A wise marketing sage told me once that to understand language and its rapid permutations, look to the arbiters who shape it – middle school girls.

Through smart phones and texting, these language pioneers shaped/are shaping culture itself. Condensing it. Simplifying it. Stripping it down to its bare essentials for the sake of efficiency.

When you can express a complex idea with a single character 😡, why bother with language at all right? The implications for cultural change are massive. Today, some of these change-makers are in college or recent additions to the professional workforce — and they are incredibly interesting.

It’s been my privilege as an older Millennial to work with Gen Z creators, designers, programmers, copywriters, film makers and strategists. Like my generation, they expect better from their employers, from the brands they buy from, and society itself. But there’s a diference. Their beliefs are fervent, deeply intrenched, and thoroughly vocalized. It’s awesome!

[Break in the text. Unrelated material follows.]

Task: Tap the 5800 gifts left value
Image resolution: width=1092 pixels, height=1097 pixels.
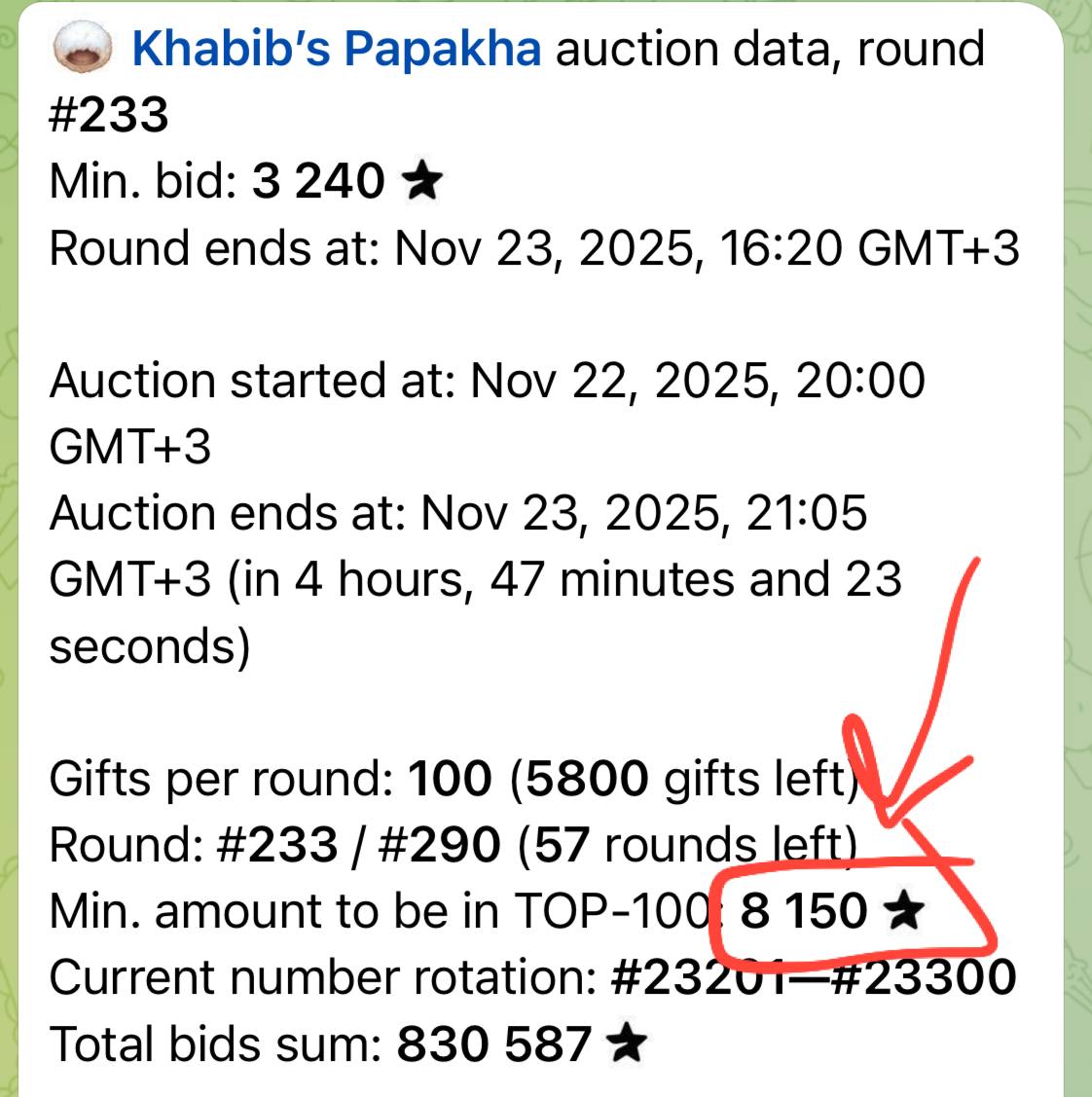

Most Millennials can claim digital native status, but Gen Z lives and breathes communication technology. Through their phones, Gen Z is shaping culture itself like no other generation before.

Most Millennials in the workforce want work-life balance, 3 weeks vacation, excellent health benefits, and a cause to believe in. And those expectations have moved the societal needle in a positive direction. But want and demand are totally different beasts. 

My younger colleagues demand equitable compensation, detailed (DEI) statements, unlimited PTO, regular salary bumps, praise and recognition, and so much more. And you know what? They are absolutely right.

Gen Z is shaping how business is conducted, how marketing is deployed and consumed, how much text will fit on a page, and yes — the language of today.

Oh, and Gen Z hate being labeled or placed into categories 😝. They are individualists who believe that they have a tremendous amount to offer society. They also know how to project that value by choosing the media channels that live and die.

I, for one, entirely agree with the strong preferences of Gen Z. 

When Millennials politely asked for maternity leave and the option to compost in the corporate kitchen, Gen Z demanded 6 months paid leave for both parents and a corporate policy on environmental stewardship.

When Millennials felt guilty for changing jobs after three years, Gen Z happily jumped ship every six months, always on the hunt for a job that fit their values and corporate expectations.

When Millennials… you get the idea. Gen Z and Millennials are basically value-aligned as two distinct but connected generations. We understand and use the same technology, we expect society to take care of its most vulnerable, and we shout down greenwashing, whitewashing, all the washings and bullshit for what they are. We expect more — a hell of a lot more from the brands we shop with and the employers we sell our time to.

Where Gen Z differs from its older sibling is how they make change happen. Whether in the workplace or marching on the streets, they push harder, demand fiercer, and they use their mastery of technology and communication to make their preferences felt. 

And, yes — they think that this 👍 is cringe and this 😂 is for old people.